◆ WHAT NEEDS TO BE DONE:
Give back the lines of the records exactly, starting at the first and ending at the one with "septiembre 2023 (79, 1263)".

◆ THE RECORDS:

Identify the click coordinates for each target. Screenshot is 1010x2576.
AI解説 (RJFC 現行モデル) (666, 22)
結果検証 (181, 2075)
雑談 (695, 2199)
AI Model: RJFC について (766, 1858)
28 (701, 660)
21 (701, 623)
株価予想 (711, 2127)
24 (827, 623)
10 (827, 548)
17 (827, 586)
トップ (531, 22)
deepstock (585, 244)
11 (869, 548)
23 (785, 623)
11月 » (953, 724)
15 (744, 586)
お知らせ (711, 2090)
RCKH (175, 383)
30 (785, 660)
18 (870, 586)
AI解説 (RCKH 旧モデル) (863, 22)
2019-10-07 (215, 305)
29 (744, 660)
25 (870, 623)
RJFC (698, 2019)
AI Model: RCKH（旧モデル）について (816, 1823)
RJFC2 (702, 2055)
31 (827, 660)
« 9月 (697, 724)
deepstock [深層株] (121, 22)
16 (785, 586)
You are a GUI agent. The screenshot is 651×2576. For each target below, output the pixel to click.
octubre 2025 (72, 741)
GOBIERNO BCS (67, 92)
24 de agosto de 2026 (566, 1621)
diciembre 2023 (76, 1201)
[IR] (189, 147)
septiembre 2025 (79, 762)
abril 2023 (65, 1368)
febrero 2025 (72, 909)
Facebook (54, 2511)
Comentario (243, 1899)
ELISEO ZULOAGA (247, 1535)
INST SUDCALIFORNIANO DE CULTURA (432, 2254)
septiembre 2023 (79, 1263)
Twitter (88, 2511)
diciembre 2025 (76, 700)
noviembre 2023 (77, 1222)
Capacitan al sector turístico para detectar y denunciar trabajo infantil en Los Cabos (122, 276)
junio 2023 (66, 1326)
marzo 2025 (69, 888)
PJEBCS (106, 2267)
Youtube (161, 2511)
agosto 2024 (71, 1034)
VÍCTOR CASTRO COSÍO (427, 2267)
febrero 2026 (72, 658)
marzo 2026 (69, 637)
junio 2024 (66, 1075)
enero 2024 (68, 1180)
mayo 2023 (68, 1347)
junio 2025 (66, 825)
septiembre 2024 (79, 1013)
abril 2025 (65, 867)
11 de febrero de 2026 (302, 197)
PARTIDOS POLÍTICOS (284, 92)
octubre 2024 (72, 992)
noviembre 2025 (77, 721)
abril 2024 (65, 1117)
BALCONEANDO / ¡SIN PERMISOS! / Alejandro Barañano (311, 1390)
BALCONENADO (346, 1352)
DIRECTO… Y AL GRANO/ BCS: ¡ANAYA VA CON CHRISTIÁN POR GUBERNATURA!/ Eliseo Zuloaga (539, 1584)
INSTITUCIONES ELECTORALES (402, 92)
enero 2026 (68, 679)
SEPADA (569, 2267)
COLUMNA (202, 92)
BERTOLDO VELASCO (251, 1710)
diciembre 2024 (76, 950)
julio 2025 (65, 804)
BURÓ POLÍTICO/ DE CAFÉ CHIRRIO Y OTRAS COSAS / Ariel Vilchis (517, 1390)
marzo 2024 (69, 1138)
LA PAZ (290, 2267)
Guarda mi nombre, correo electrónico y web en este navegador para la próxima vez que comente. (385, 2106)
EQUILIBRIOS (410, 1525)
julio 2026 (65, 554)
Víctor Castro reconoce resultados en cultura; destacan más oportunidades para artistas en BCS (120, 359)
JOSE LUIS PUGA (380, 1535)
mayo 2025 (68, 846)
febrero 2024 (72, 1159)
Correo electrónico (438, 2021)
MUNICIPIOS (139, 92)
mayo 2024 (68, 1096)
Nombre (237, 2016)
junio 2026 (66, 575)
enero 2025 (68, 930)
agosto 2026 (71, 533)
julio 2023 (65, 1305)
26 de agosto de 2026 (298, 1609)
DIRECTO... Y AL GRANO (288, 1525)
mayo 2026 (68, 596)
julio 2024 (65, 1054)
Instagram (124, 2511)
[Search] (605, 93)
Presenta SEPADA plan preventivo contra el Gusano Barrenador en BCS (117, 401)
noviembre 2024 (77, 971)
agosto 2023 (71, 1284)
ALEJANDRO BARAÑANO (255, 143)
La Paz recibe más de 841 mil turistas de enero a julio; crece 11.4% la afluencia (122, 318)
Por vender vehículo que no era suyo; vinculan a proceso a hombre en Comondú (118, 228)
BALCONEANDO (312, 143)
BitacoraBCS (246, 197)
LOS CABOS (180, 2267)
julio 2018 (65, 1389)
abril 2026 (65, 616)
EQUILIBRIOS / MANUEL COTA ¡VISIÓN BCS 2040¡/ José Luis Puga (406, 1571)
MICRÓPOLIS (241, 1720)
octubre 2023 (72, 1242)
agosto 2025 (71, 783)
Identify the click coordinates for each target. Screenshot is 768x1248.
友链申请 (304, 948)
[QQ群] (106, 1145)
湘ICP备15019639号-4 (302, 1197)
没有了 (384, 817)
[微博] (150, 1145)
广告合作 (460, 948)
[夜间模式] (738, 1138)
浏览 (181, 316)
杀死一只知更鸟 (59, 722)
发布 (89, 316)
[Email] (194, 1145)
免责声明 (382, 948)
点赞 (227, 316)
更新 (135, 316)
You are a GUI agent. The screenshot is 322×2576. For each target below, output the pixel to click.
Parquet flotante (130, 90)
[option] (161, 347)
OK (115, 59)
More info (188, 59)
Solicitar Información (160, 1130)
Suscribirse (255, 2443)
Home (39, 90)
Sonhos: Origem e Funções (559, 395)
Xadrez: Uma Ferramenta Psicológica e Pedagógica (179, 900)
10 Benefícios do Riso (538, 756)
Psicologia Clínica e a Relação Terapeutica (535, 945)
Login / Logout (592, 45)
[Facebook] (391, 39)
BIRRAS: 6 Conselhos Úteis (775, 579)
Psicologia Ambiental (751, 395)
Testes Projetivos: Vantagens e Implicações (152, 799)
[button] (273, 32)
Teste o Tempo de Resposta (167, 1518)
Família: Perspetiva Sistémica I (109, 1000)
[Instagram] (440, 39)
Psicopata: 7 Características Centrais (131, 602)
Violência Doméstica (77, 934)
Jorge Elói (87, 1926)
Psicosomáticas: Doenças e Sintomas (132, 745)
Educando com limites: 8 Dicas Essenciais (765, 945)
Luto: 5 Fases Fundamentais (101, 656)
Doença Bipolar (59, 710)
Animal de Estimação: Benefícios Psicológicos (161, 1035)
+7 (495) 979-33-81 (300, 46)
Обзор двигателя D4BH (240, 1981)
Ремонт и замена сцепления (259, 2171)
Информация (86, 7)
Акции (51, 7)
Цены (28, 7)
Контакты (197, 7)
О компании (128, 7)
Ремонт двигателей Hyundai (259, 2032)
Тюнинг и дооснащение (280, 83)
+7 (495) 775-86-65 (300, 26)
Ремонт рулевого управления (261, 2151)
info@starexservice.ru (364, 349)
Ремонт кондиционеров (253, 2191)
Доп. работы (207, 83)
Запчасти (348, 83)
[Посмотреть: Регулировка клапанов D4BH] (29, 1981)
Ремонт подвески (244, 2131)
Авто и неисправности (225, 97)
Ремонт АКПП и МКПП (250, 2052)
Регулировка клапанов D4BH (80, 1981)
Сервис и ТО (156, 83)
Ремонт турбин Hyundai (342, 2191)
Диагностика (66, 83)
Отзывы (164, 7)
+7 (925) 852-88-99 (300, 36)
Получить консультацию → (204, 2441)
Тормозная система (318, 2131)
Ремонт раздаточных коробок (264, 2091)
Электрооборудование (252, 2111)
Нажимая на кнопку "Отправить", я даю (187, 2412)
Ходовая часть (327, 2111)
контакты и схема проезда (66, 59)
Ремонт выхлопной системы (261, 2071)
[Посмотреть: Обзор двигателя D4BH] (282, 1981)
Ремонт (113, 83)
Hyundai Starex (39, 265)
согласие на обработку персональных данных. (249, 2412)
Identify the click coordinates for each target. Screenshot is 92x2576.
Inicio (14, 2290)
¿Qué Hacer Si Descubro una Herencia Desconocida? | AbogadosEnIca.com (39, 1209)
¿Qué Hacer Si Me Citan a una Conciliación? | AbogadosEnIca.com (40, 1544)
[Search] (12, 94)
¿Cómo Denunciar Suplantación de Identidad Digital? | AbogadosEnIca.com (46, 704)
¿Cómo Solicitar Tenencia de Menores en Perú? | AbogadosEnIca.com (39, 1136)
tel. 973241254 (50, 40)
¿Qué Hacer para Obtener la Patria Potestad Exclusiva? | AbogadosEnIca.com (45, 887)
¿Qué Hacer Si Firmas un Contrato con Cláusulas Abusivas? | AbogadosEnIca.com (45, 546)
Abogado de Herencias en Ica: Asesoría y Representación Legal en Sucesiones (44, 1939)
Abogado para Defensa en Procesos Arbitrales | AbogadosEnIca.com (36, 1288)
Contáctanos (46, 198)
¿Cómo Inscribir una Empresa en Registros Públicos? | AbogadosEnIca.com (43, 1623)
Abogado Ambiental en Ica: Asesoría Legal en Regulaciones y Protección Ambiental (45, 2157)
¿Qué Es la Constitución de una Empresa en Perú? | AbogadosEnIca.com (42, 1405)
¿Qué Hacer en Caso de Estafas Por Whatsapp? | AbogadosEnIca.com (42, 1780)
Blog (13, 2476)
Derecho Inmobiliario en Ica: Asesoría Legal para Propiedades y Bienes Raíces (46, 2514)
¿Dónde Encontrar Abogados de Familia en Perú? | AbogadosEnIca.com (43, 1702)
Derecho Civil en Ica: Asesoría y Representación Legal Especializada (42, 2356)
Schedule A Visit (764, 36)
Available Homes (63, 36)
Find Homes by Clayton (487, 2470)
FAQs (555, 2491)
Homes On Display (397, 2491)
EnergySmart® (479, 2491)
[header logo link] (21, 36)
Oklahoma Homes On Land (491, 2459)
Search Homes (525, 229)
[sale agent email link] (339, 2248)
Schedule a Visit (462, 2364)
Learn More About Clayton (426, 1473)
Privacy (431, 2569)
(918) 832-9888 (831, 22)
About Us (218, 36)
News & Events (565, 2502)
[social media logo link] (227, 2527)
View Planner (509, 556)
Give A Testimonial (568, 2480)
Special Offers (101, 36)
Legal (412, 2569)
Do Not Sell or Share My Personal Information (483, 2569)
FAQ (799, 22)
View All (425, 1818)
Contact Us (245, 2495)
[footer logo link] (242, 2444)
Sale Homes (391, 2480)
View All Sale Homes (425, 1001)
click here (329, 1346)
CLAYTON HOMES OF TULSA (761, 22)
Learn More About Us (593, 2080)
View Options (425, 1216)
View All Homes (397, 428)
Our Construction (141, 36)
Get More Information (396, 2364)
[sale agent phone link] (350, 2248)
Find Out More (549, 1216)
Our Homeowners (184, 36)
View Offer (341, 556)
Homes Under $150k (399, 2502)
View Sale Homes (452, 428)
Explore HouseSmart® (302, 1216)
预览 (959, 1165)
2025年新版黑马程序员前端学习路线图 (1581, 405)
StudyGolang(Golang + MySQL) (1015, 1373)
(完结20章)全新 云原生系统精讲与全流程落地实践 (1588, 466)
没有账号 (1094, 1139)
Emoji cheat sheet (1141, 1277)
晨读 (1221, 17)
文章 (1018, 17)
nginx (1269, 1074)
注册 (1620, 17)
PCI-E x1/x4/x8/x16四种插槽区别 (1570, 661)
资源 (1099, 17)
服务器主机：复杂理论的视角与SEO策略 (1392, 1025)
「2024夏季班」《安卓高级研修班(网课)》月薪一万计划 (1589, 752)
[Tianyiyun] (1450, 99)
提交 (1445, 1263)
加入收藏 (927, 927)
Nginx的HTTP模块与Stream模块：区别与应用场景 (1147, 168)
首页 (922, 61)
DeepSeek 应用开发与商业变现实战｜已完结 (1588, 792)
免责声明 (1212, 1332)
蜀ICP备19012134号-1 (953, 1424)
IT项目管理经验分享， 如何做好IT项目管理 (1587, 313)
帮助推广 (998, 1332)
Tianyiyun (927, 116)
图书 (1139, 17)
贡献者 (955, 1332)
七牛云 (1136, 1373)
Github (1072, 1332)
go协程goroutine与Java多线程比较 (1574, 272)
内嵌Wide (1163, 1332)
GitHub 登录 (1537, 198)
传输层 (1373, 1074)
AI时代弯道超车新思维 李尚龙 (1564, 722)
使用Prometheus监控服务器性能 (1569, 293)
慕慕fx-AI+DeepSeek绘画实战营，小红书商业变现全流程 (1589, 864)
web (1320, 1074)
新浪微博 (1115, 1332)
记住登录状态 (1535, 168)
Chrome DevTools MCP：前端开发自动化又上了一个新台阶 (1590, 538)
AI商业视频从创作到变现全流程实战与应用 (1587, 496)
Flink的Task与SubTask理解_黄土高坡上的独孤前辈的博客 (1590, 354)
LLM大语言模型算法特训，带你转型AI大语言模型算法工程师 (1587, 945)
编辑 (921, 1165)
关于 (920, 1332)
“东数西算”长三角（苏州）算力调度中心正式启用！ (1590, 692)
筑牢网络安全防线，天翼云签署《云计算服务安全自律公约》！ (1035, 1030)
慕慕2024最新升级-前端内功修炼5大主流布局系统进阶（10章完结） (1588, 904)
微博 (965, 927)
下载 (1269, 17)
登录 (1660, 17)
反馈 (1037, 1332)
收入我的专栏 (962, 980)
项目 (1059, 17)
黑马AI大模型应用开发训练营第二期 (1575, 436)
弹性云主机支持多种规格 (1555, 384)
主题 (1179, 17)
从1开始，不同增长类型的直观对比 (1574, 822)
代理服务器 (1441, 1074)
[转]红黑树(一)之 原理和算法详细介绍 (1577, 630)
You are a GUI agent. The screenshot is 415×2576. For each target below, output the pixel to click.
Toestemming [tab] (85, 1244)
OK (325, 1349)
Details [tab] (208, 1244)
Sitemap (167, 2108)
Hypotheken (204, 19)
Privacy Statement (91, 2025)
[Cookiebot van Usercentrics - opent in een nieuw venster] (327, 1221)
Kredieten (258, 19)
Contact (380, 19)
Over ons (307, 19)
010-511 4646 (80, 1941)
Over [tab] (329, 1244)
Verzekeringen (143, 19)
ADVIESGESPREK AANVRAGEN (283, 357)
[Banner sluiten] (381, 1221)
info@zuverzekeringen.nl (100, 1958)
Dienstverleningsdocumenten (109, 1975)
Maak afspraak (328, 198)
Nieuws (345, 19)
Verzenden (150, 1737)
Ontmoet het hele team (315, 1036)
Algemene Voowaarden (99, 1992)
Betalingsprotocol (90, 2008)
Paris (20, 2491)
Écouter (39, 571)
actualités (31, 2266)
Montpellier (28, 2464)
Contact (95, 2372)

◆ TASK ANSWER:
Identify the click coordinates for each target. Screenshot is 1010x2576.
AI解説 (RJFC 現行モデル) (666, 22)
結果検証 (181, 2075)
雑談 (695, 2199)
AI Model: RJFC について (766, 1858)
28 (701, 660)
21 (701, 623)
株価予想 (711, 2127)
24 (827, 623)
10 (827, 548)
17 (827, 586)
トップ (531, 22)
deepstock (585, 244)
11 (869, 548)
23 (785, 623)
11月 » (953, 724)
15 (744, 586)
お知らせ (711, 2090)
RCKH (175, 383)
30 (785, 660)
18 (870, 586)
AI解説 (RCKH 旧モデル) (863, 22)
2019-10-07 (215, 305)
29 (744, 660)
25 (870, 623)
RJFC (698, 2019)
AI Model: RCKH（旧モデル）について (816, 1823)
RJFC2 (702, 2055)
31 (827, 660)
« 9月 (697, 724)
deepstock [深層株] (121, 22)
16 (785, 586)
You are a GUI agent. The screenshot is 651×2576. For each target below, output the pixel to click.
octubre 2025 (72, 741)
GOBIERNO BCS (67, 92)
24 de agosto de 2026 (566, 1621)
diciembre 2023 (76, 1201)
[IR] (189, 147)
septiembre 2025 (79, 762)
abril 2023 (65, 1368)
febrero 2025 (72, 909)
Facebook (54, 2511)
Comentario (243, 1899)
ELISEO ZULOAGA (247, 1535)
INST SUDCALIFORNIANO DE CULTURA (432, 2254)
septiembre 2023 (79, 1263)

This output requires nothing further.